Котуйская история
Шрифт:
– Я уже устал оправдываться, хватит, надоело.
– Мне уже доложили, что ты с Захой "хороводишь", вместо того, чтобы честно работать, ты к блатным в друзья полез.
– Начальник, прекращай агитацией заниматься, я на это не ведусь.
– За окном метель, все запретки замело,- майор сменил тему и хитро взглянул на Борисова,- в хозобслуге людей не хватает для чистки снега - пойдешь?
– Мне в падло...
– Что, пока этапом шел, идей нахватался от блатных? Ладно, последний раз спрашиваю, пойдешь снег чистить?
– Забудь, начальник.
Опер достал чистый лист бумаги и принялся что-то писать, потом пододвинул Алексею другой листок и сказал:
–
– По поводу чего?
– Отказался выполнять общественные работы. По правилам колонии ты обязан отработать два часа в неделю на общественных работах.
– Лихо вы однако здесь пудрите мозги людям, по-вашему вроде, все правильно, отказался и получи. Ты мне скажи, что за отказ светит?
– На первый раз десять суток ШИЗО, повторно - пятнадцать. Одумаешься, позовешь меня через дежурного, выпущу досрочно.
– Веди начальник, больше базарить нам не о чем.
Глава 11
В холодном трюме
Леху до основания обыскали, забрали курево, в ШИЗО оно строго запрещено. Вместо сапог дали на ноги стоптанные ботинки. Провели по коридору в угловую, по счету - шестую камеру. В двухместной хате нары были опущены, здесь не наказывали за то, что зэки днем лежали. Кормили через день, как называли арестанты: "День летный, день нелетный". Если здесь было хоть какое-то тепло, то в карцерном "трюме", расположенном напротив, был невыносимый холод.
Страшно хотелось курить, но это еще полбеды, даже найдется хоть небольшая закрутка махры, то прикурить - проблема, но Леха уже знал тюремные примочки, зэки научили его обходить ментовские запреты.
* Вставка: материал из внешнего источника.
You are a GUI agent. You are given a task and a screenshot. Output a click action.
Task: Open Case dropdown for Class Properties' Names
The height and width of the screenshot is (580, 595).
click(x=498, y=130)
Он щепкой выковырял между уголками и досками нар крупинки махорки, нашел клочок газеты и сделал самокрутку. Как прикурить? Лампочка в глубине стены, не достать. Отломал от скамьи щепу и, оторвав клок от куртки, просунул ткань внутрь и положил на лампочку. Через некоторое время тряпочка задымилась, и Леха с наслаждением сделал первую затяжку. Засыпая, он мысленно представлял, как они с Галей идут вдоль набережной, она улыбается, целует его в щеки, губы, прохожие улыбаются. Он обнимает ее за талию и слегка приподнимает, она обвивает его шею руками и так они стоят, глядя друг другу в глаза.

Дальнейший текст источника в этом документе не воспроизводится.